• [SET EXERCISE]: Count the lines in the rows below that contain the string "pixels", and reply with the number alone.

[Item-finding records]
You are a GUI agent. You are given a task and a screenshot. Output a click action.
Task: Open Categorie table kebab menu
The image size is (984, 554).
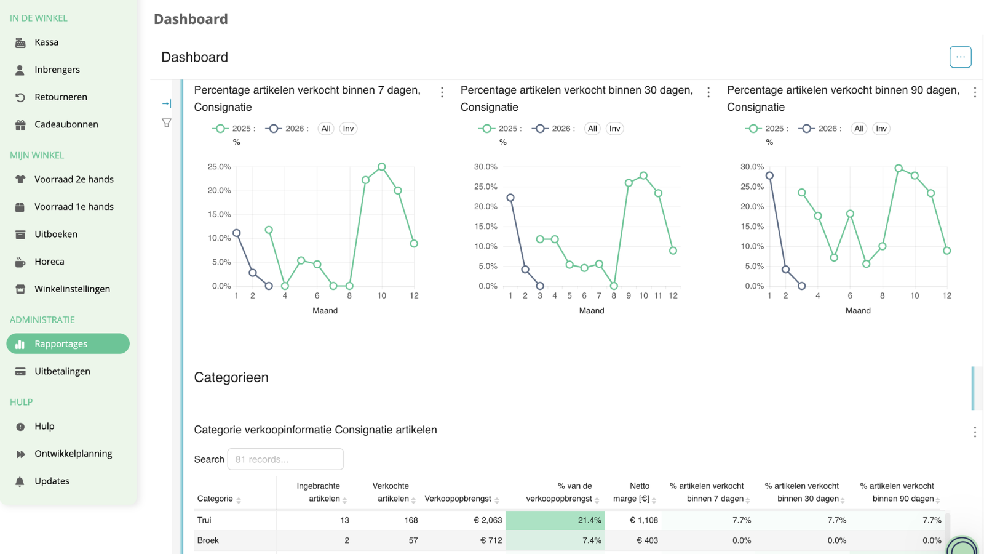[x=975, y=432]
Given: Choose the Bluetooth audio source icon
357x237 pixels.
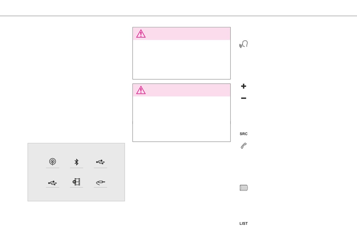Looking at the screenshot, I should pyautogui.click(x=76, y=162).
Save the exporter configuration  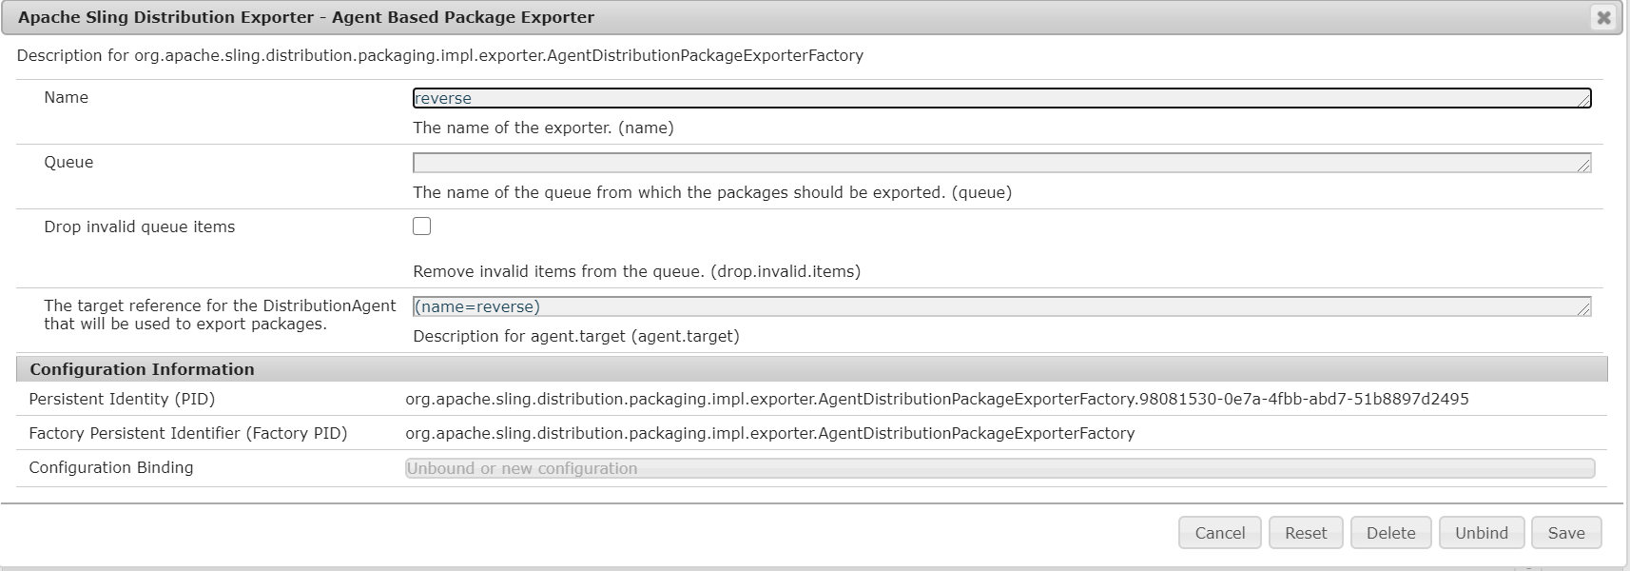pyautogui.click(x=1565, y=533)
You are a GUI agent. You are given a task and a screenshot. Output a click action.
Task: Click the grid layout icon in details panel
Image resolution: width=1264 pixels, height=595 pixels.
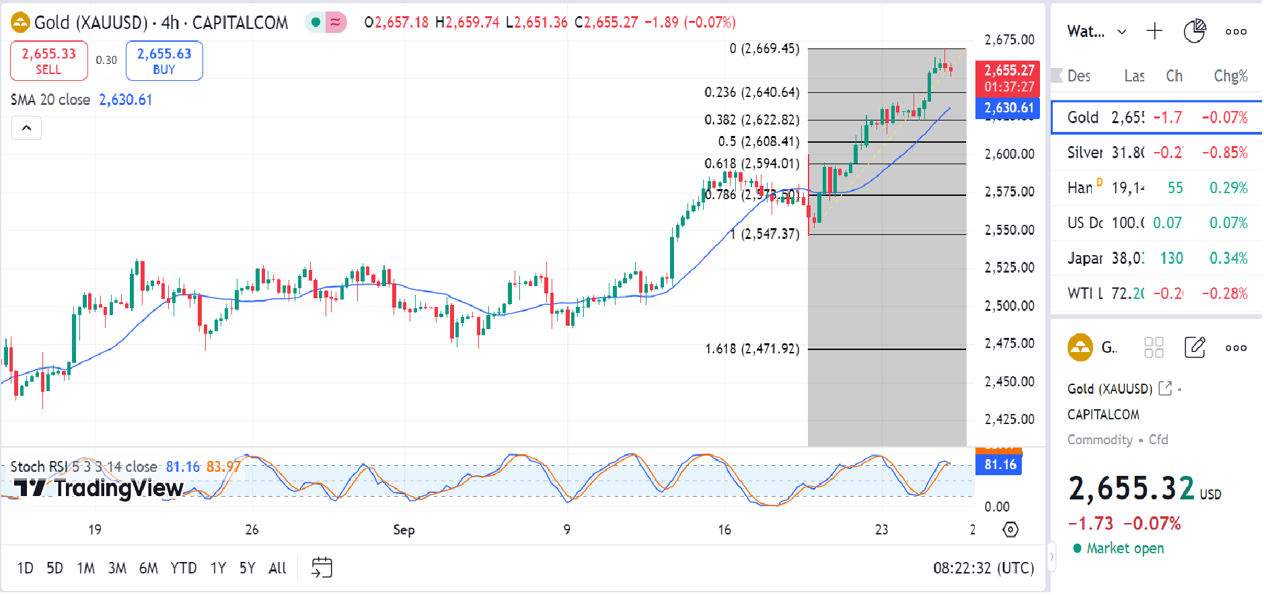coord(1154,347)
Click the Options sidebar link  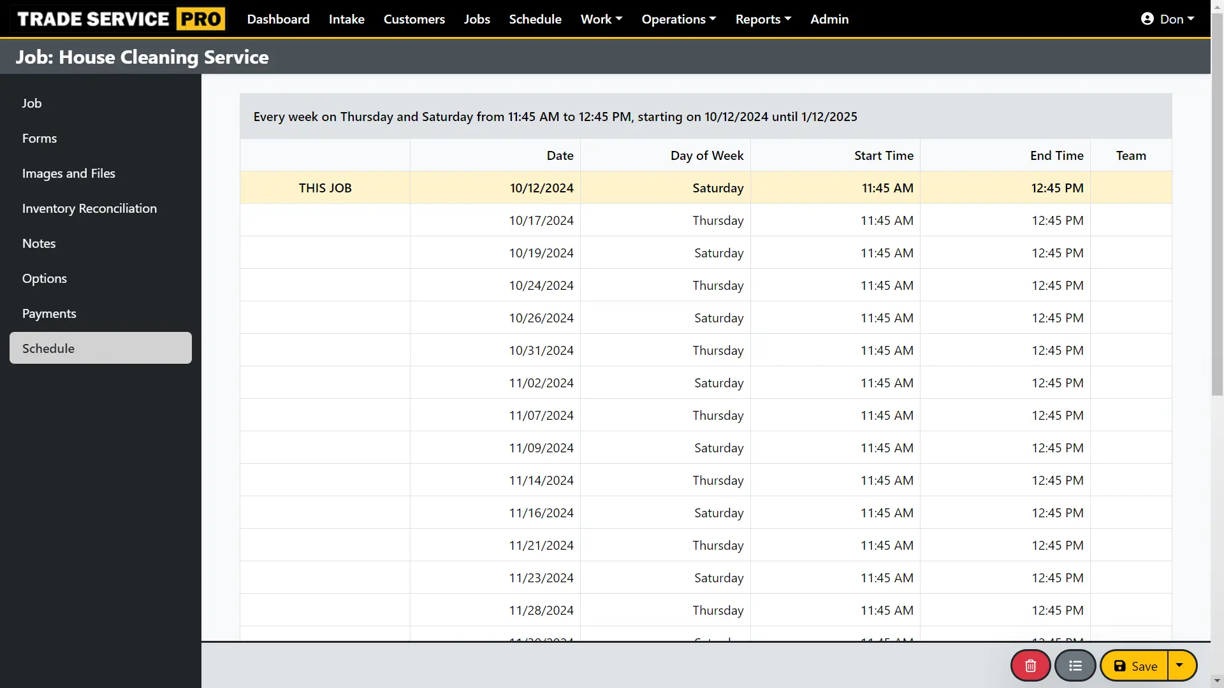pos(45,278)

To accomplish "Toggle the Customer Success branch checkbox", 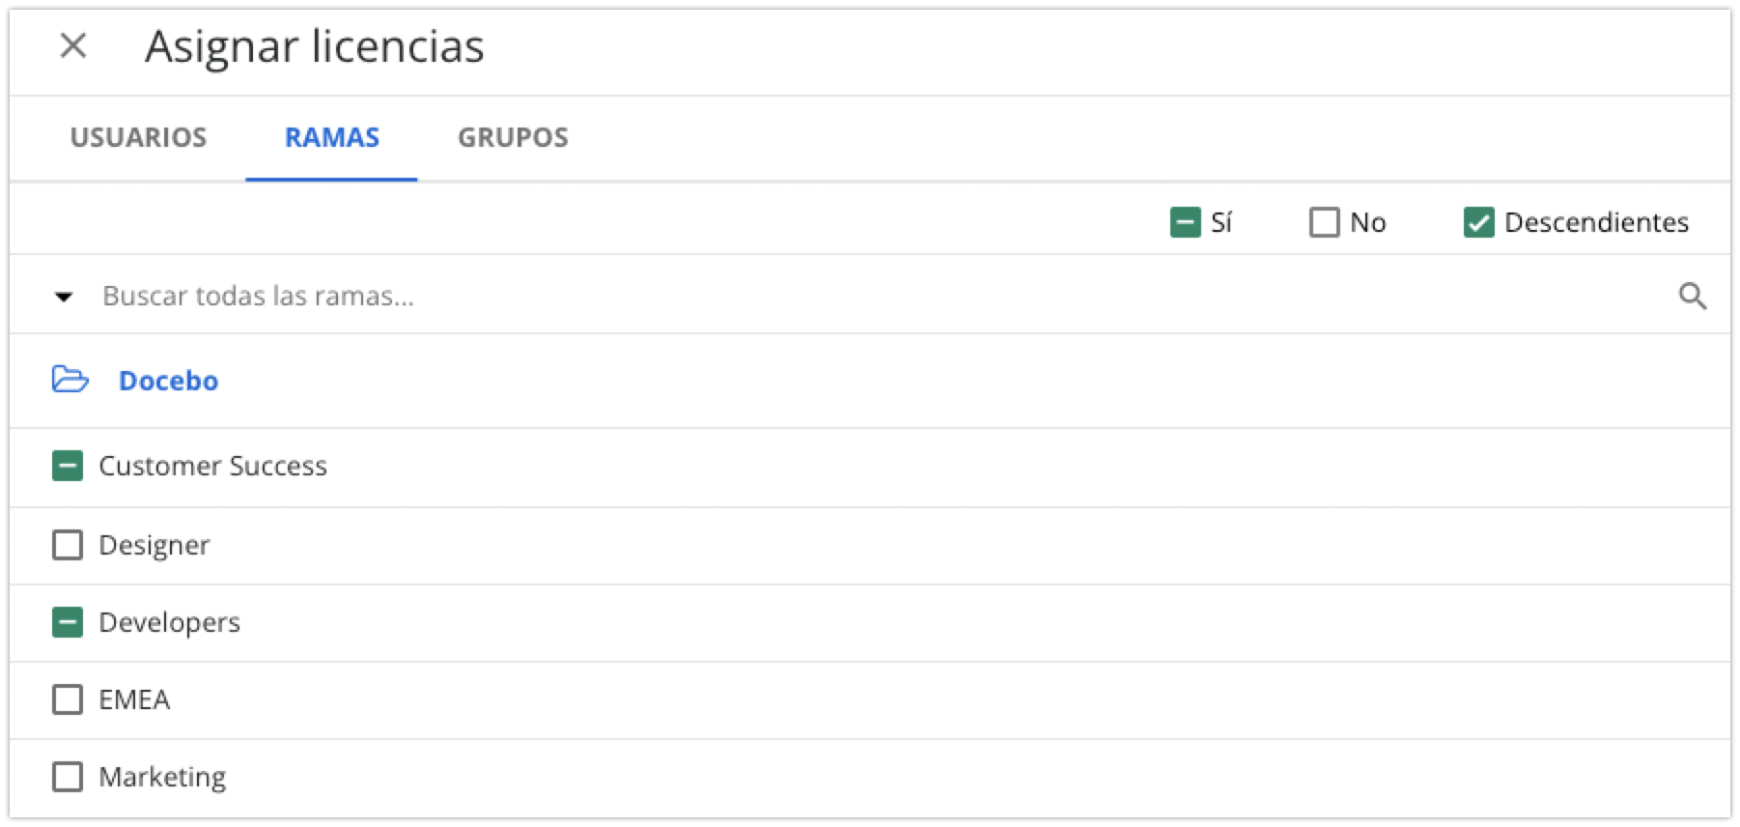I will [x=68, y=466].
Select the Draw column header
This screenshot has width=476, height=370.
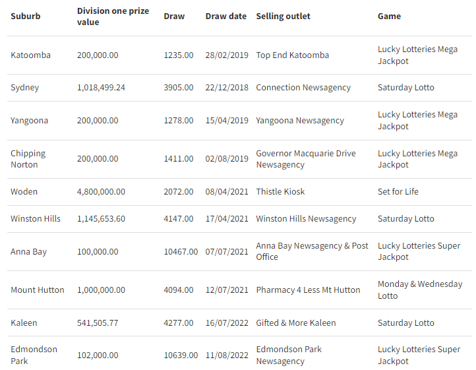click(174, 16)
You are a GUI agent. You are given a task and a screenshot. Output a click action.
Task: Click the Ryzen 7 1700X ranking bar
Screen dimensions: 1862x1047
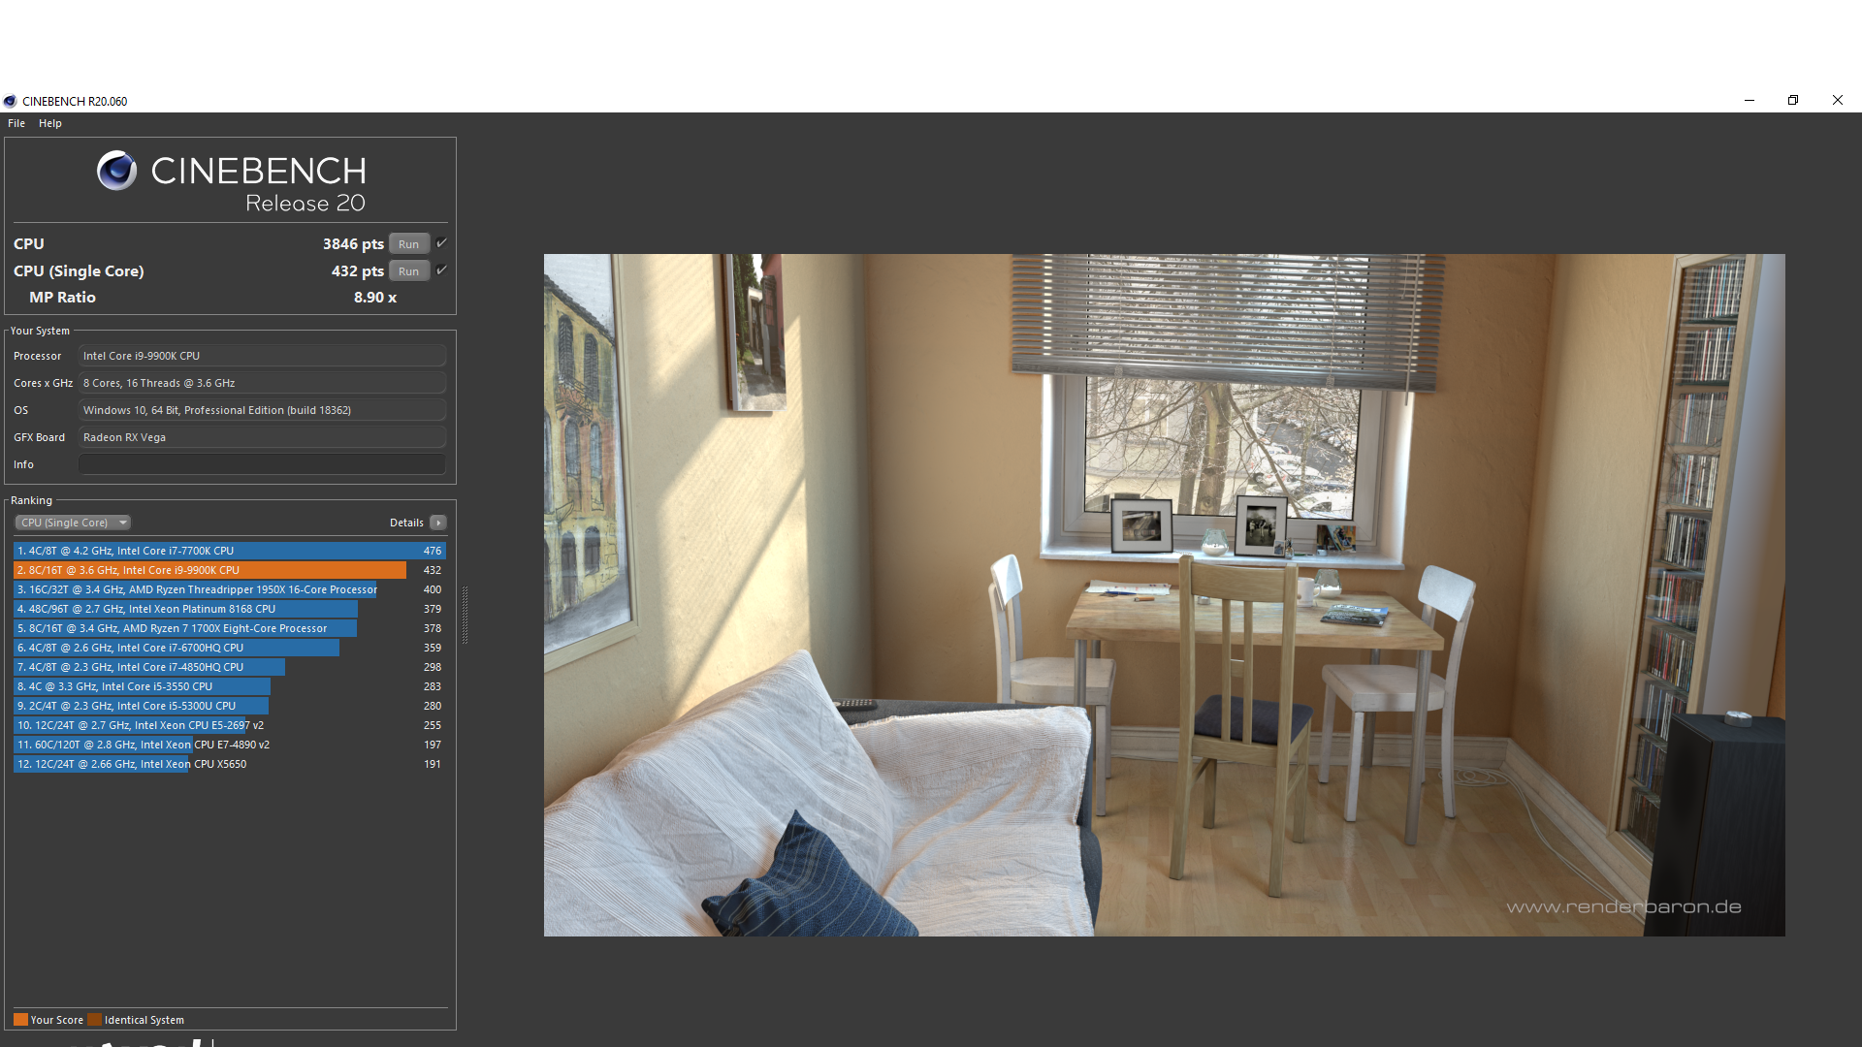tap(184, 628)
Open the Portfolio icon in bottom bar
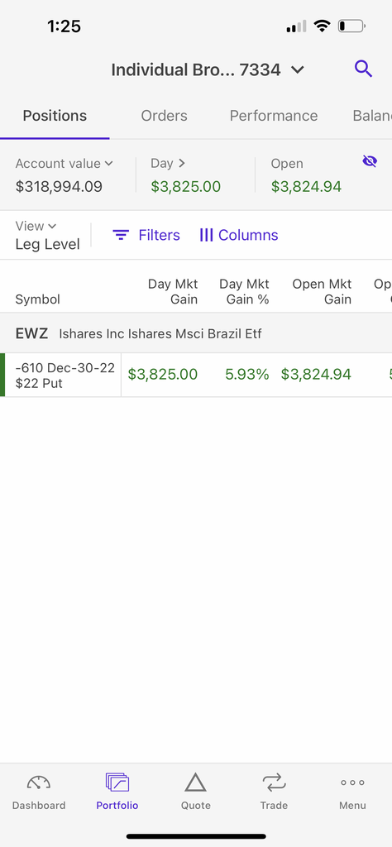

• [CORRECT RESPONSE]: 2